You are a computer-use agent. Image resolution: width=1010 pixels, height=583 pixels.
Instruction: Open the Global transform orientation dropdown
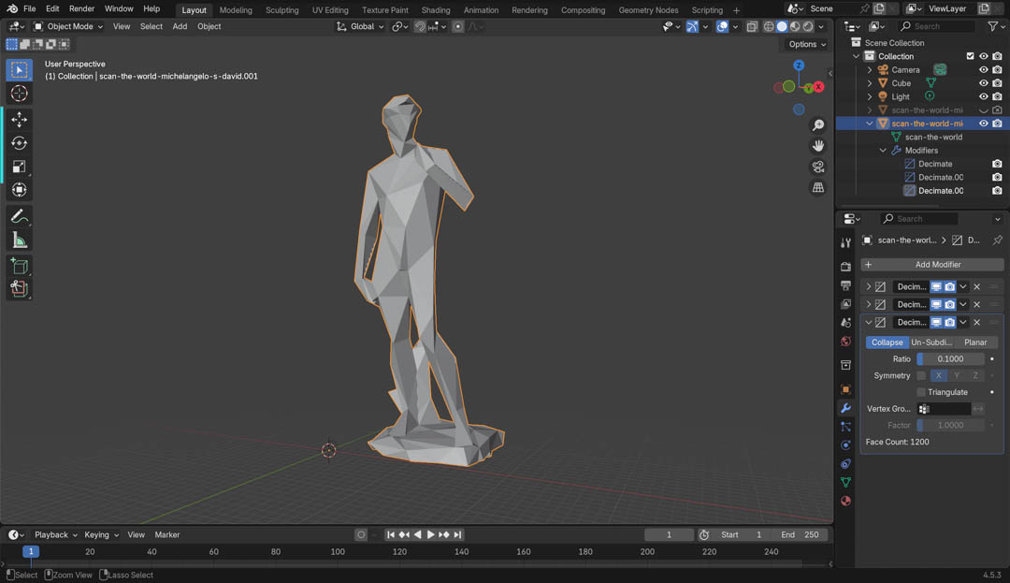pos(361,26)
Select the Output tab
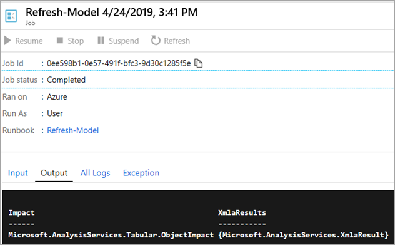This screenshot has width=395, height=245. (54, 173)
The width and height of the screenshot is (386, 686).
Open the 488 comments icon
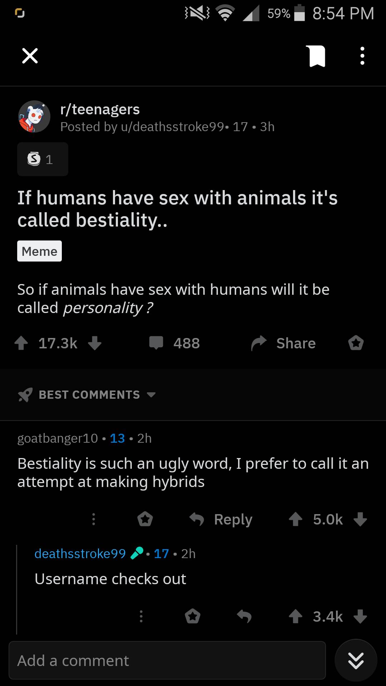(x=156, y=343)
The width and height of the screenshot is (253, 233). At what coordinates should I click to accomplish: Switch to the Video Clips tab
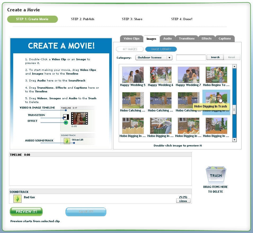tap(131, 38)
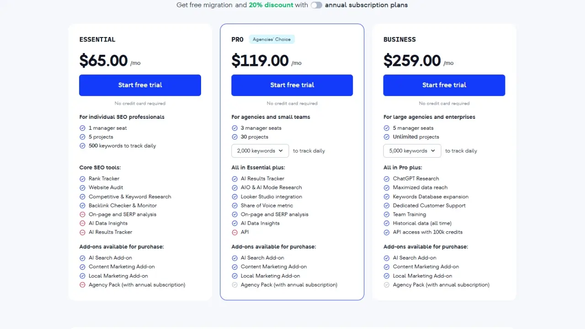Enable the annual subscription plans toggle
Viewport: 585px width, 329px height.
coord(317,5)
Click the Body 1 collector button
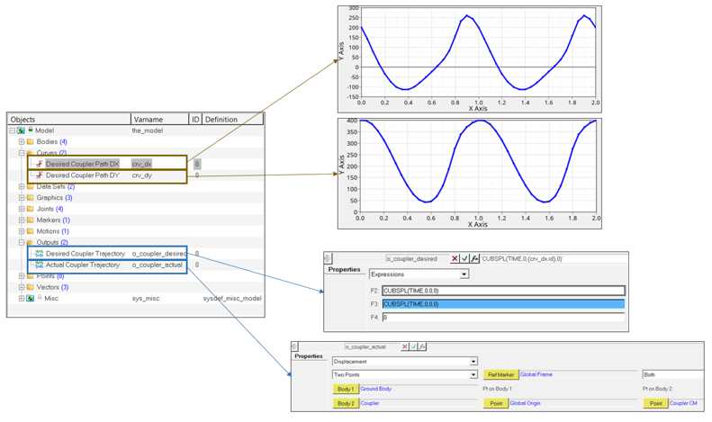The width and height of the screenshot is (712, 422). 346,389
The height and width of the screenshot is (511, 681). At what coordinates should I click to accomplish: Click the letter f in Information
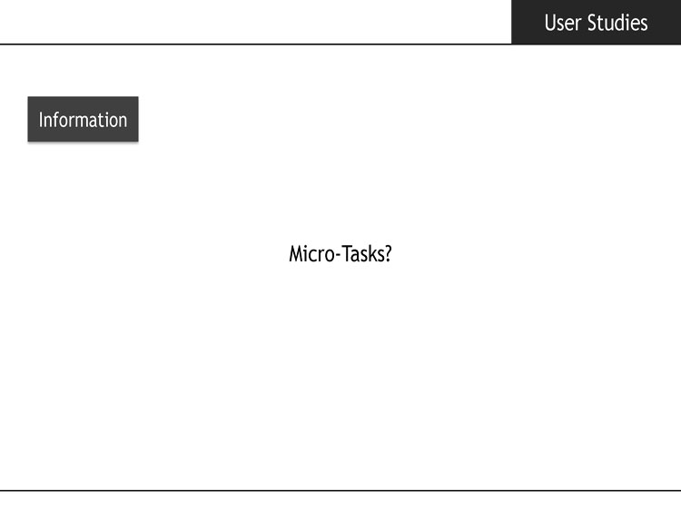click(56, 120)
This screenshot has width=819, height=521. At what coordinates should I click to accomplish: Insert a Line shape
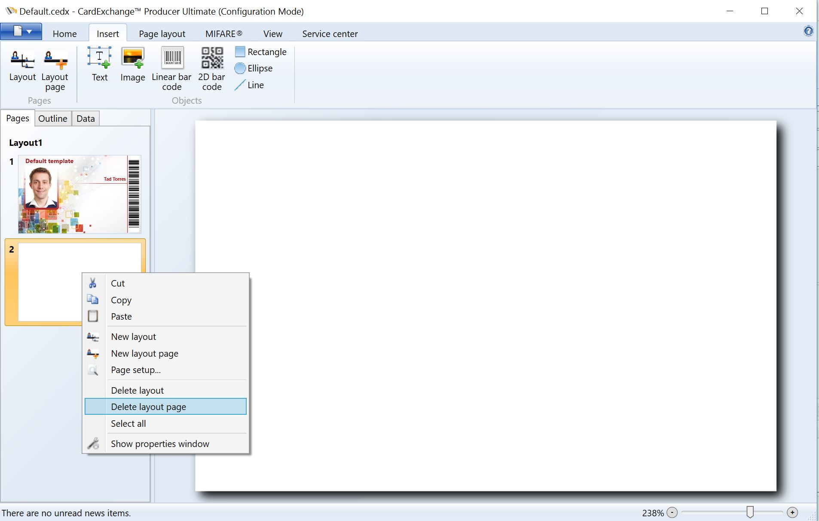(250, 85)
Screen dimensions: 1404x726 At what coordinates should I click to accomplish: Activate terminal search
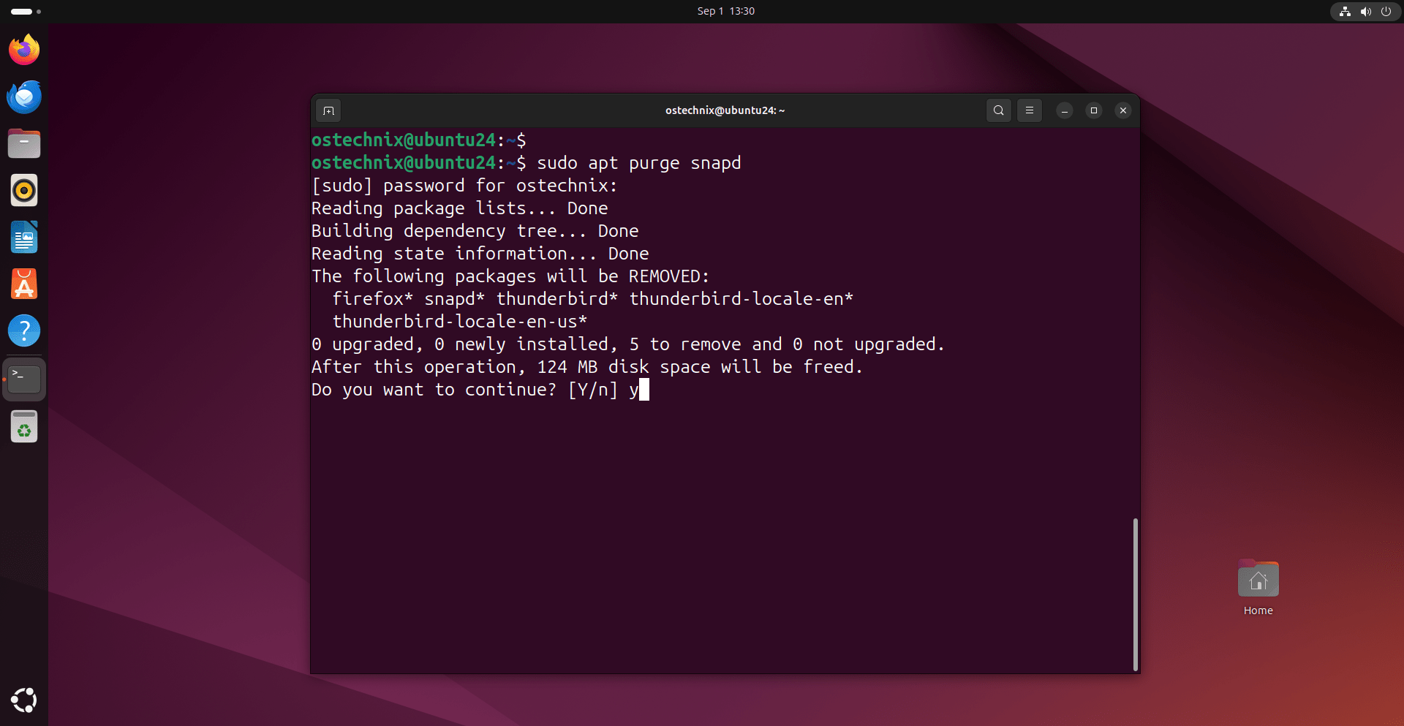[x=999, y=110]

◇ ◇ ◇ ◇ ◇

EXERCISE AIM ->
Please copy out the text of every row above, word for word and in the same order, leaving out the pictures.

THE REPLY ->
You are a computer-use agent. Image resolution: width=1010 pixels, height=583 pixels.
Instruction: Open the Global transform orientation dropdown
pos(361,26)
Select the Output tab
This screenshot has width=395, height=245. (54, 173)
The width and height of the screenshot is (386, 686).
Open the 488 comments icon
(x=156, y=343)
The width and height of the screenshot is (253, 233). At what coordinates should I click to accomplish: Switch to the Video Clips tab
tap(131, 38)
Enable the annual subscription plans toggle
Viewport: 585px width, 329px height.
coord(317,5)
Click the Body 1 collector button
The width and height of the screenshot is (712, 422). 346,389
The height and width of the screenshot is (511, 681). At what coordinates should I click to accomplish: Click the letter f in Information
click(56, 120)
This screenshot has width=819, height=521. At what coordinates should I click to accomplish: Insert a Line shape
(250, 85)
Screen dimensions: 1404x726 At what coordinates should I click to accomplish: Activate terminal search
[x=999, y=110]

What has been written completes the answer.